Ritchey Toevs, Co-Chair of the International Marketing Committee, mused, "None of these markets happened overnight or because we produced too many potatoes in any one year, but only because of the day-after-day, year-after-year combined efforts of USPB, the National Potato Council (NPC), the state organizations and USDA-APHIS/FAS. There are many factors contributing to the continued increase in US exports; certainly the growth in demand for potatoes and products in Asia and Latin America plays an important role, as does the fact the US supplies the very best potatoes and products at competitive prices. The improvements in market access, be it from US Free Trade Agreements (FTAs), like those with Central America, Korea, Panama and Colombia, and reductions in tariffs by countries like Vietnam and Russia as part of their accession to the WTO, to the removal of phytosanitary barriers to fresh and seed potatoes in countries like Japan, Korea, Thailand, Sri Lanka and Uruguay also contributed significantly to the increase."

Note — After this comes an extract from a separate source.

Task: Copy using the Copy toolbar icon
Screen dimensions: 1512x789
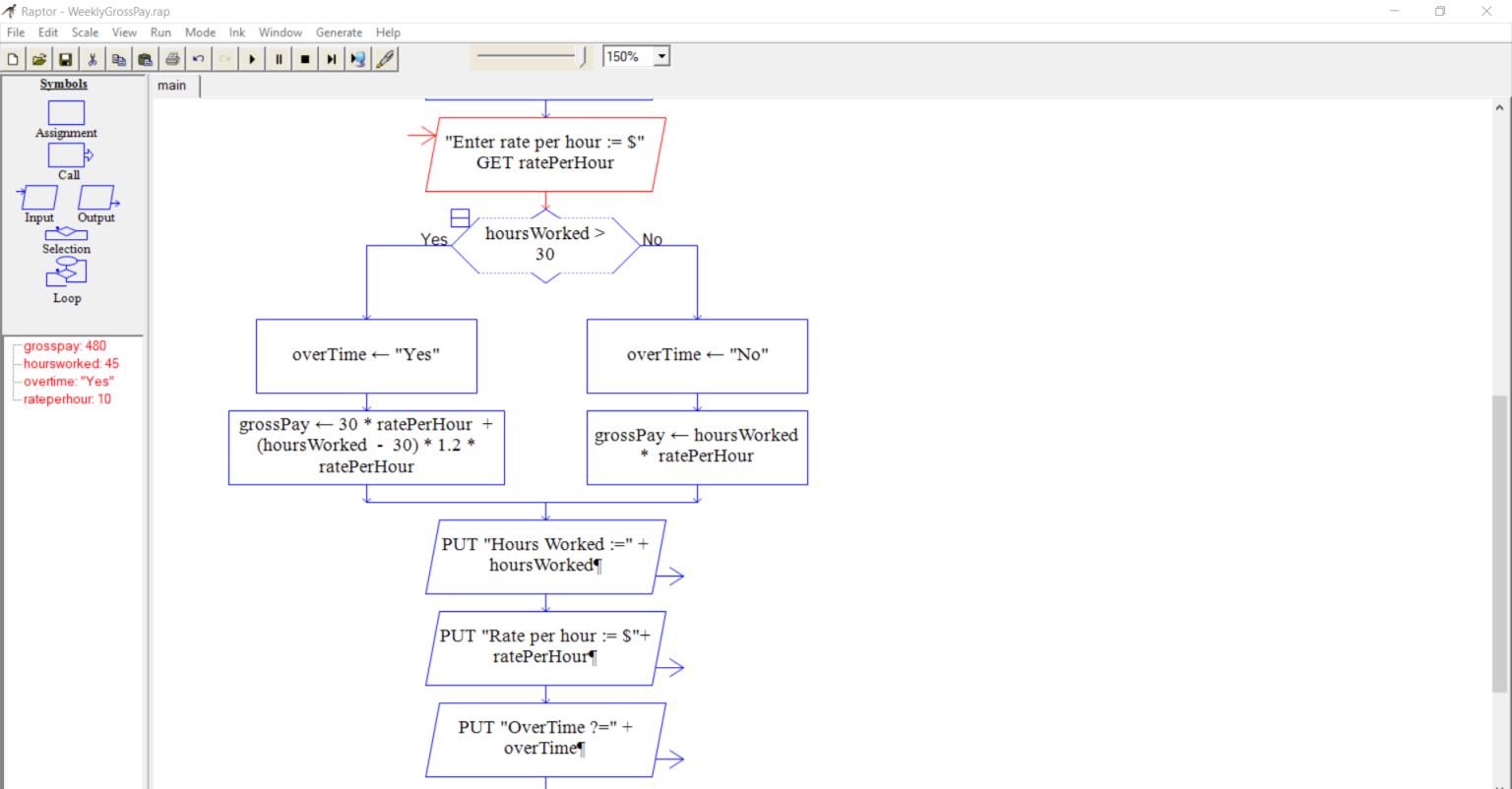Action: coord(118,58)
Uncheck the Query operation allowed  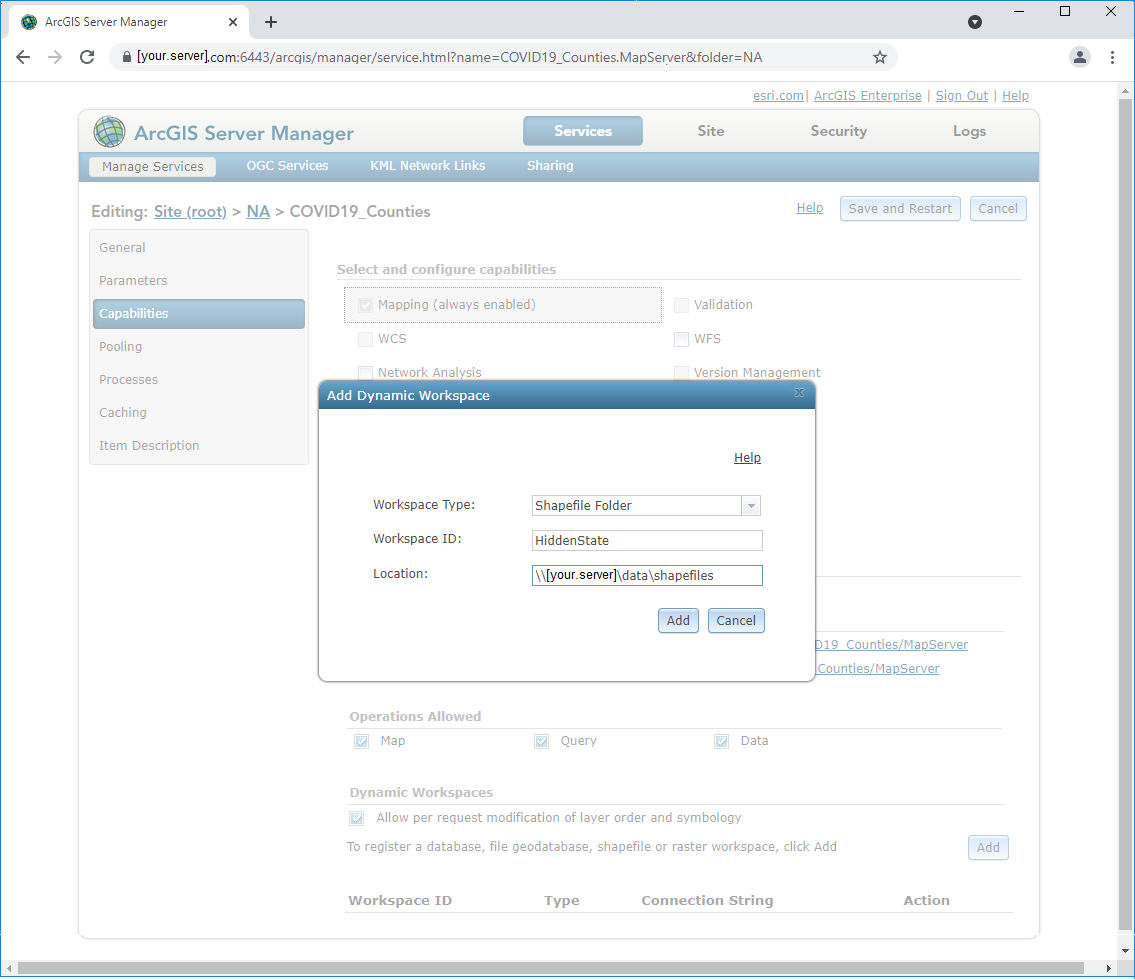pyautogui.click(x=541, y=741)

Fellow USPB International Committee Co-Chair Rob Davis pointed out, "The increased awareness of opportunities in foreign markets and increased focus on them by US growers, shippers and processors has been a big factor." He stressed, "The work by the USPB and its foreign representatives to secure market access, create demand, establish trading relationships and promote US quality and nutrition has been extremely important in creating these opportunities."

Exports of fresh potatoes were valued at $204,490,379, an increase of 10 percent, with volume at 407,114 MT or 8,981,087 cwt, up 2 percent. Fresh exports, which include table-stock potatoes, but also those destined for chipping or freezing in the foreign country, were hampered by a 12 percent decline in shipments to Canada, the largest US market. Exports to the second largest market, Mexico, rose 10 percent to 72,159 MT or 1,590,817 cwt. Exports to Central America grew 32 percent to 8,010 MT or 176,588 cwt, while shipments to the Board's target markets in Asia increased 59 percent to 64,888 MT or 1,430,520 cwt. This was led by an over 100 percent increase in chipping potato exports to Japan and Thailand and strong sales of both chipping and table potatoes to Malaysia and Taiwan. Korea, a market the USPB did not promote fresh potatoes in during FY12 grew 46 percent to 19,823 MT or 437,017 cwt, thanks to strong demand for chippers and the opening of the table-stock market as a result of the FTA.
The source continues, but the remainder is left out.